I have a problem in my book where i have an integral and i have to use complete the square if necessary. I understand how to do the complete the square. However, this problem don't need it but its stumping me. I am not sure how the solutions manual got the second step. It split it up into two integrals and i cant see how it came to that conclusion?

$\int \frac {2x}{x^2+6x+13} dx$

The next step is

$\int \frac {2x + 6} {x^2 + 6x + 13} dx - 6 \int \frac {1}{x^2+6x+13} dx$

How are they splitting up the integral and where is the 2x +6 in the first integral and -6 in the second coming from?

The next step( which i left out) looks like they use complete the square on the second integral.

Thank you so much!!!!!

2. ## Re: Integral ( complete the square )

$\int~\dfrac{2x}{x^2+6x+13} dx$

$=\int~\dfrac{2x+(6-6)}{x^2+6x+13} dx$

$=\int~\dfrac{2x+6}{x^2+6x+13}dx-\int~\dfrac{6}{x^2+6x+13} dx$

$=\int~\dfrac{2x+6}{x^2+6x+13}dx-6\int~\dfrac{1}{x^2+6x+13} dx$

Then, I think you probably would complete the square on the second integral.

3. ## Re: Integral ( complete the square )

Why did they choose the 6 though?

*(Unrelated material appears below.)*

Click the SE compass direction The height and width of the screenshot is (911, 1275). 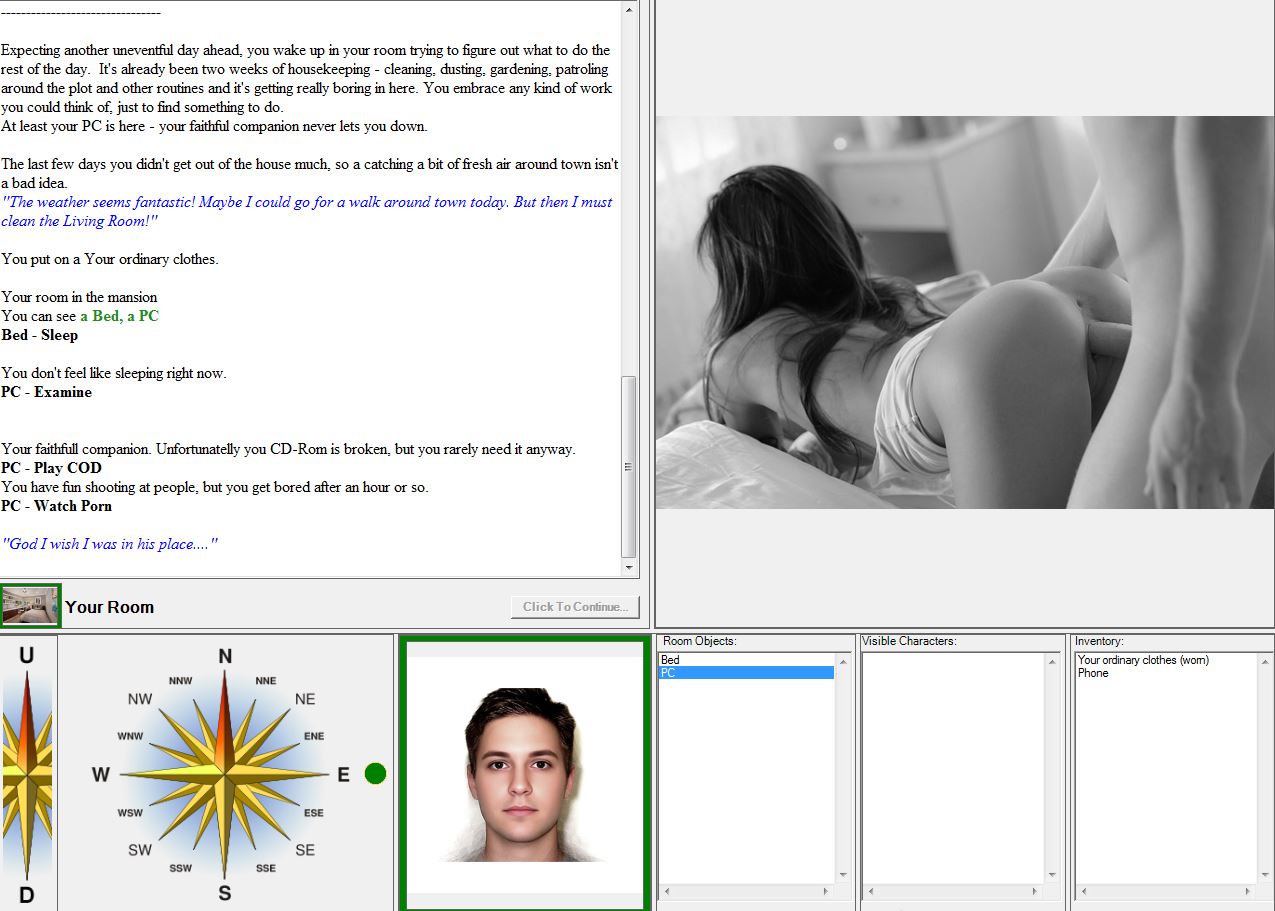point(305,850)
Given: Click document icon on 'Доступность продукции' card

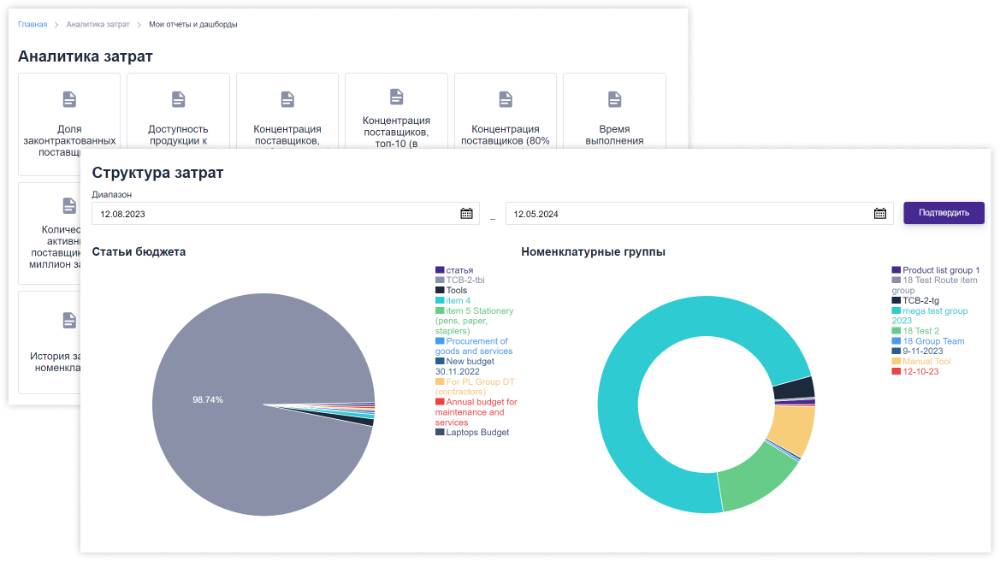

Why couldn't i have used any number?

4. ## Re: Integral ( complete the square )

Because using the 6 makes the first integral easy to solve. This is because it is now of the form:

$\int~\dfrac{f'(x)}{f(x)} dx = ln(f(x))+ C$

5. ## Re: Integral ( complete the square )

I understand your formula. However, i am still confused on how i would have known to use a 6? You said it make it easier but how would i have known that? Why couldnt i have used a 3 instead? Im sorry but im just baffled.

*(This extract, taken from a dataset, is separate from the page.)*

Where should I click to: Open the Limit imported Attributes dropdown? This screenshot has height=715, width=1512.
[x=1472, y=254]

6. ## Re: Integral ( complete the square )

I understand your confusion. When you see a fraction that you have to integrate, there are a few things to try. It really is a case of "manipulate, guess and check."

-Partial fractions. Here this isn't possible because the denominator doesn't factor.
-Substitutions. Here, there *might* be a substitution that will make life easier but I certainly wouldn't spot it easily.
If neither of these will work, then check whether you can somehow make something of the form $\frac{f'(x)}{f(x)}$ - what my teacher used to call a "related integral" for some reason.

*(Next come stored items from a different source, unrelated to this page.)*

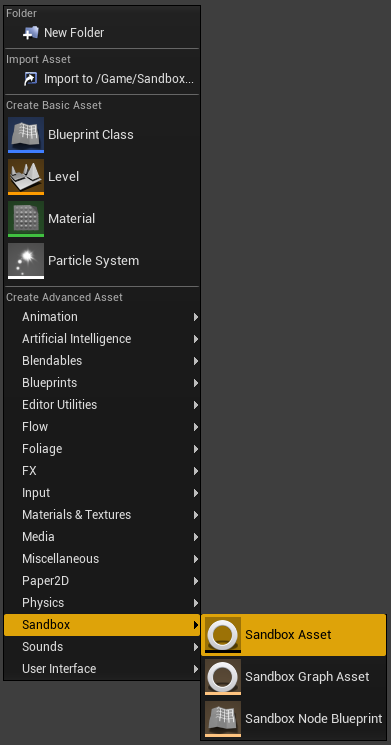Expand the Animation submenu arrow
391x745 pixels.
196,317
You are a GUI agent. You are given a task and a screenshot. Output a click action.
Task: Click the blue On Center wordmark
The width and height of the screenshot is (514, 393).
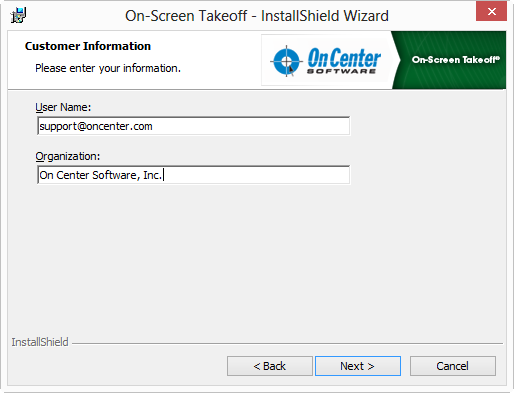[344, 57]
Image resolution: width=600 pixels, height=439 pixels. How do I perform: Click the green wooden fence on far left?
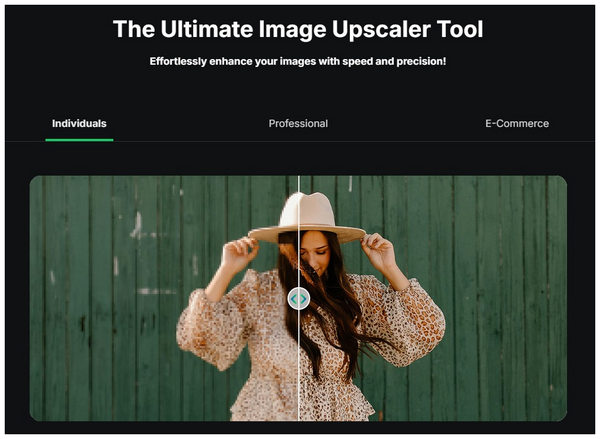(x=70, y=300)
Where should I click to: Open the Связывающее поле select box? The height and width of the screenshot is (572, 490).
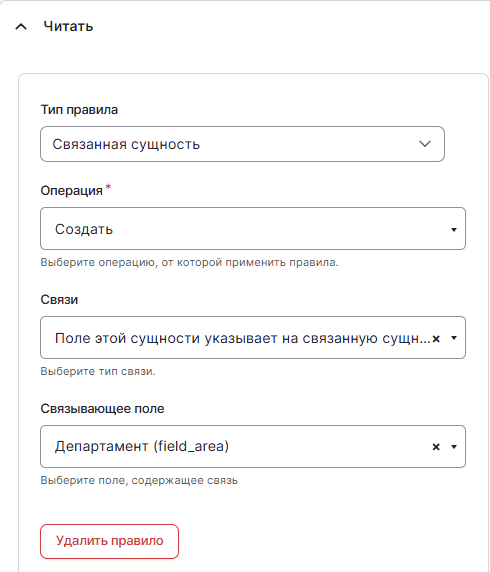[253, 446]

Start with the denominator. Here, this is $x^2+6x+13$. If we differentiate this, we get $2x+6$. If this is our numerator, then great! We have something of the form $\frac{f'(x)}{f(x)}$. But it isn't.

$\frac{2x+6}{x^2+6x+13}$ is of the form $\frac{f'(x)}{f(x)}$ but $\frac{2x}{x^2+6x+13}$ is not.

We cannot easily integrate

$\frac{2x}{x^2+6x+13}$

...so we make it into:

$\frac{2x+6}{x^2+6x+13}-\frac{6}{x^2+6x+13}$ which we can then integrate. We don't try '3' because this does not relate to the denominator. We get the '6' from differentiating the denominator.

7. ## Re: Integral ( complete the square )

Perfect! That explained it perfectly. The U prime over U should have been a clue to me. Thank you so much!!!!